Despite an uneasy beginning, Bukowski grew and realized from an early age his interest lay in the written word. (And in alcohol – it is reported that he first tasted wine at age 13 in a friend’s father’s wine cellar and thought it was wonderful, stating “It was magic… Why hadn’t someone told me?”) At 19 Bukowski enrolled in Los Angeles City College, but dropped out shortly thereafter at the start of WWII to move to New York and pursue writing full-time. Unfortunately these dreams were not to be realized at this time, as he spent 6 years being rejected from publishers. In 1946 he decided to give up his dreams of writing and spent ten years drinking and doing drugs on a spree of debauchery and depravity across the United States, ending up in Los Angeles in the late 1950s near death. Bukowski began to write once again, focusing on poetry as his means of expression. He began by getting published in underground papers and magazines, and kept up a hard lifestyle – gaining a reputation as a poet with a dark side. Unsurprisingly, “the main character in his poems and short stories, which are largely autobiographical, is usually a down-and-out writer [Henry Chinaski] who spends his time working at marginal jobs (and getting fired from them), getting drunk and making love with a succession of bimbos and floozies” (Ciottii/Poetry Foundation). Bukowski used his own life for inspiration in his work, and in that respect the lifestyle he chose with drugs, drinking, prostitutes and unsavory living was helpful to his writing career!

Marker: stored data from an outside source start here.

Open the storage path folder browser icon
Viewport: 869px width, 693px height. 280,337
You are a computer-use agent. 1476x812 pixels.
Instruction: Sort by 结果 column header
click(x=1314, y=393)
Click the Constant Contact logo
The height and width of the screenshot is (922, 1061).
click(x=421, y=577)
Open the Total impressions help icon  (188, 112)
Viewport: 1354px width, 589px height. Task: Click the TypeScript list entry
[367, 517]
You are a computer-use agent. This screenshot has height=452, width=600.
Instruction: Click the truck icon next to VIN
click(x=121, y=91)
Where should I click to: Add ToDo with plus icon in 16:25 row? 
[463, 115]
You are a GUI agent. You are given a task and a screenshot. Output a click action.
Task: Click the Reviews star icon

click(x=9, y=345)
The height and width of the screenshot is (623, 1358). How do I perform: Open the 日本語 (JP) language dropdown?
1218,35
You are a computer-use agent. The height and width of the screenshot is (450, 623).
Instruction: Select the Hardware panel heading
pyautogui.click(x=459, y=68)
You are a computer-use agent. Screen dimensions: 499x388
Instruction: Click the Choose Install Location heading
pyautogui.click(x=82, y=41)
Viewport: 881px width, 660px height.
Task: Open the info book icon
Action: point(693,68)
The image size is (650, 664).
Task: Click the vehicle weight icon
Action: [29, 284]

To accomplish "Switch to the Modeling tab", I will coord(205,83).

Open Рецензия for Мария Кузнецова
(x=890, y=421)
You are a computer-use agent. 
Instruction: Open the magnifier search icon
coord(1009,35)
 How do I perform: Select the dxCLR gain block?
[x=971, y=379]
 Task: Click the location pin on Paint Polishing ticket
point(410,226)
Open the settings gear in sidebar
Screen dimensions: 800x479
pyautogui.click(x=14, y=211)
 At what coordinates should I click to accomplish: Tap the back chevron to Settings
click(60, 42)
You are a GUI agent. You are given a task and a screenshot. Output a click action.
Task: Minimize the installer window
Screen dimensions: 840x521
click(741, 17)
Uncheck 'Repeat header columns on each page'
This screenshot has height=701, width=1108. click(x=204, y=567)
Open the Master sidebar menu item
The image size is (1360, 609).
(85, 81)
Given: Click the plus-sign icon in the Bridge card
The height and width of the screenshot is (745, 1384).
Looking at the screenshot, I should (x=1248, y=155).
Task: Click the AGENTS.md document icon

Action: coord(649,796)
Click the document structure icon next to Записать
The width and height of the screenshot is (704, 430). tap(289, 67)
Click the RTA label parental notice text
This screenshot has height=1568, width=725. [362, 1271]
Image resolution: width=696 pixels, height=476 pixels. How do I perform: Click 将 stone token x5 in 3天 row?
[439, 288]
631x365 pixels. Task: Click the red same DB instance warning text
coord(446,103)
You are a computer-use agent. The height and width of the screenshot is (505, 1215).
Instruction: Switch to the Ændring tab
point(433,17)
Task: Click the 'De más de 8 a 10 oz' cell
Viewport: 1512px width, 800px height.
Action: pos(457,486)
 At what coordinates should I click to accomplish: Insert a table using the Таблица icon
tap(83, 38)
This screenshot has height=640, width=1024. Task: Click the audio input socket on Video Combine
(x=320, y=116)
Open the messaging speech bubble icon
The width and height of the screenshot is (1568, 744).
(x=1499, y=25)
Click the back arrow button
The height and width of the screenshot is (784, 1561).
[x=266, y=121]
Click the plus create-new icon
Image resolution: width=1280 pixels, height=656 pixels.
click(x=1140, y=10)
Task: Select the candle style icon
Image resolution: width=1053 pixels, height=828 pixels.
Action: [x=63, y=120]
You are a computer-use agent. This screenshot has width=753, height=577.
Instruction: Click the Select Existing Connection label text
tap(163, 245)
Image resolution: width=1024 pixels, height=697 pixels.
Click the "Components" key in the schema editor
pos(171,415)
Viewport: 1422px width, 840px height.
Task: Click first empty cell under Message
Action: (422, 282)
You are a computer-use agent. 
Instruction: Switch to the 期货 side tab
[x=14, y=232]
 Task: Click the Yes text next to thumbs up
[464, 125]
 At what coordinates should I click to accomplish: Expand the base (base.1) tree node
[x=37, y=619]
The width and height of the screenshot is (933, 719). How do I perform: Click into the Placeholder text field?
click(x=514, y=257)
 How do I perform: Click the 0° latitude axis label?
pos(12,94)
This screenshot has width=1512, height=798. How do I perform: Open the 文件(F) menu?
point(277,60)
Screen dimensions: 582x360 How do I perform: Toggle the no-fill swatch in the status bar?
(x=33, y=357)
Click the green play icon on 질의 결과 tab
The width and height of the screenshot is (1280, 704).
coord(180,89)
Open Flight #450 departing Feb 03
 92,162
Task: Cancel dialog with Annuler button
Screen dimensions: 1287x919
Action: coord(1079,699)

In 1959 Bukowski (or Hank, as he was to his friends) published his first book of poetry, Flower, Fish and Bestial Wail, truly establishing himself as a poet, and also dealing with such simple themes as abandonment and desolation in a sad world where all are alone. (No big deal.) He showed his writing style that had changed little but perhaps in the more modern times was more easily accepted – he had a “crisp, hard voice; an excellent ear and eye for measuring out the lengths of lines; and an avoidance of metaphor where a lively anecdote will do the same dramatic work” (Ken Tucker). He continued to publish books of poetry in the upcoming decades, producing a staggering number of books of poetry, as well as those of prose and novels. The subjects of his work remained the same – he lived the life of the poor and the down-trodden, associating himself with drinking, drugs, music, violence, prostitution and gambling. According to Adam Kirsch, Bukowski described his own readership as “the defeated, the demented and the damned.” His first book of short stories was published in 1972 and entitled Erections, Ejaculations, Exhibitions, and General Tales of Ordinary Madness. In general, his works were often offensive, violent and sordid, but did a few amazing things… brought awareness to the lives of the down-and-out and opened up the literary world to an entirely different style of writing.
Bukowski didn’t just write full-time, however – he was a post office clerk for over a decade in the 1960s in California. He performed readings of his work internationally and published until his dying day. He was known as the “laureate of American lowlife” – perhaps why he drew such a cult following and is still popular today. Bukowski did what many would not even attempt – he described, in detail, the life of those no one wished to live as. He brought attention and interest to the group of people he felt most at ease with. His posthumous work has been almost as prolific as the works published during his lifetime! At least 25 volumes of his poetry, nonfiction and short story collections have been published since his death alone, and one can assume there are more works out there just waiting to be brought to light.